Another common problem is the timing chain or belt will slip or even break causing the camshaft to stop rotating. Remember the camshaft tells the valves when to open and if it stops spinning then the valves stop opening and closing. No valve moving, no engine running :-)
A term you will here when talking about timing chains and belts is "interference engine". When an engine is an "interference engine" the pistons and valves are so close together that if the valves were to stop moving (broken belt or chain) and the crankshaft kept spinning they would crash into the piston. (that's the interference) This crash tends to do bad things to an engine, breaking valve, bending pushrods, and even cracking pistons. This is why most manufacturers recommend changing the timing chain or belt every 60,000 miles. Timing belts dry out, stretch and deteriorate over time so even if you do not have 60,000 miles on the car think about changing the belt after it's 6 years old. If you are wondering if your engine is an interference engine, you can check with Gates, who makes timing belts and has a PDF file which will tell you if your engine is an interference engine and the recommended service interval.
* Change your oil regularly and use the recommend weight of oil. Check your owners manual or under the hood for the correct oil to be used.
* Give your engine a chance to warm up before driving if possible. Doing this will let the oil get into all parts of the engine before you put a load on the engine. This is even more critical in cooler temperatures when the oil is cold and sluggish.
* Change your timing belt or chain at your manufacturer's recommended interval.
* Avoid "snake oil" additives advertised on late night TV. Regular oil changes and good maintenance habits will keep your engine running it's best.

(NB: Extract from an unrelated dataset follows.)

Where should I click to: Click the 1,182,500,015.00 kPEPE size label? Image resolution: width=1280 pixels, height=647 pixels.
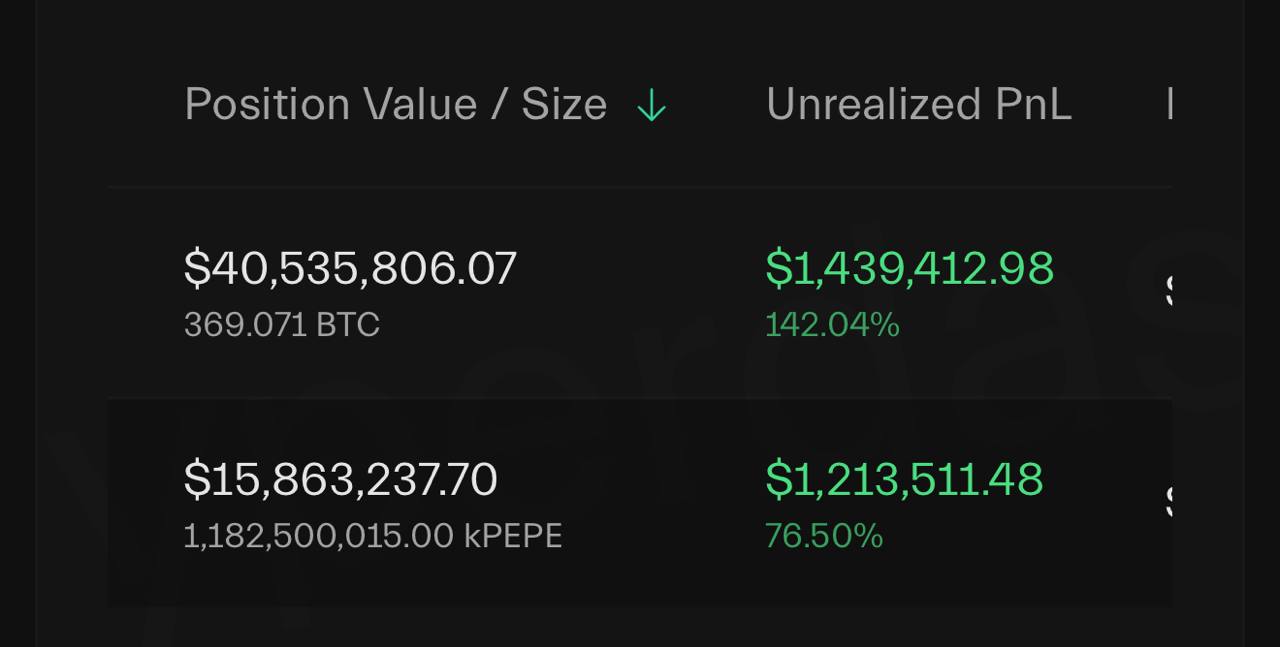point(373,536)
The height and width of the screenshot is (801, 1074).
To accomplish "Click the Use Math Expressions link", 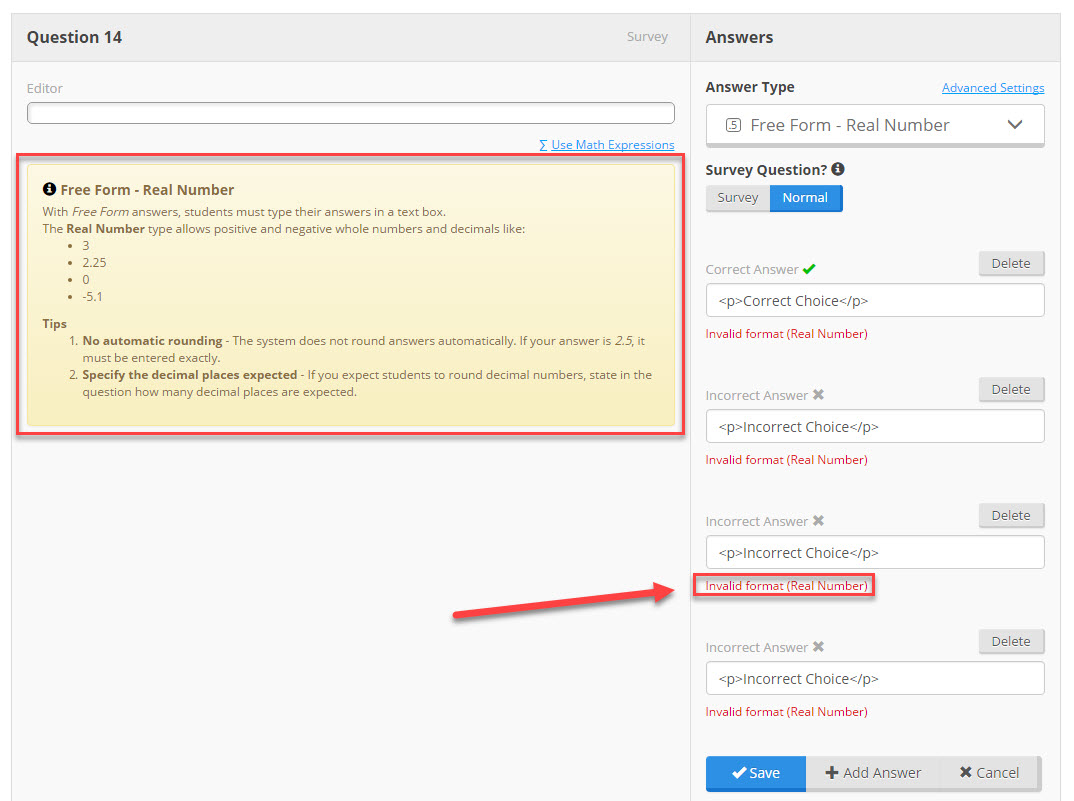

* If you have a turbo-charged engine, give the engine a minute or two to cool down before turning it off. This cool down period allows oil to circulate and cool down the bearings in the turbo. If you shut off the engine immediately after hard driving, the oil can gum up around the hot bearings and create problems down the road.
*If you have to replace your engine, discuss the benefits of buying used versus new. If you plan on keeping your car for some time, a new engine might be the best bet. Sometimes new engines are not much more expensive than rebuilt ones, and offer the best solution.
*When trying to diagnose engine noises, be as descriptive as possible. Take note to when the noise occurs, at what throttle position, and when the noise started occurring. Sometimes changing the weight of oil being used can cause a new noise to crop up. Make sure your mechanic knows if you changed oil brands or weight recently.